- EXERCISE -
Update the string-matching answer below by writing out everything from "There are a" down to "can keep them.", with "weather texts" changed to "forecast descriptions".

There are a few points that I did not quite understand in your question; however, I am proposing a solution for your question. Check whether it will work for you.
I assume that you want to find the best-matching labels for the weather texts. If so, you can use stringsim
function from library(stringdist)
in the following way.
First Note: If you clean the \n
in your data, the result will be more accurate. So, I clean them for this example, but if you want you can keep them.
Second Note: You can change the similarity distance based on the different methods. Here I used cosine similarity, which is a relatively good starting point. If you want to see the alternative methods, please see the reference of the function:
?stringsim
The clean data is as follow:
df.word <- data.frame(
label = c("warm wet", "warm dry", "cold wet"),
synonym = c(
"hot and drizzling sunny and raining",
"sunny and clear sky dry sunny day",
"cold winds and raining snowing"
)
)
df.string <- data.frame(
day = c(1, 2, 3, 4),
weather = c(
"there would be some drizzling at dawn but we will have a hot day",
"today there are cold winds and a bit of raining or snowing at night",
"a sunny and clear sky is what we have today",
"a warm dry day"

- STORED DATA -
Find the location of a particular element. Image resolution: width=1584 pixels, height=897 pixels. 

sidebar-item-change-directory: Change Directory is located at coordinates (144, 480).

- ANSWER TO THIS PROBLEM -
There are a few points that I did not quite understand in your question; however, I am proposing a solution for your question. Check whether it will work for you.
I assume that you want to find the best-matching labels for the forecast descriptions. If so, you can use stringsim
function from library(stringdist)
in the following way.
First Note: If you clean the \n
in your data, the result will be more accurate. So, I clean them for this example, but if you want you can keep them.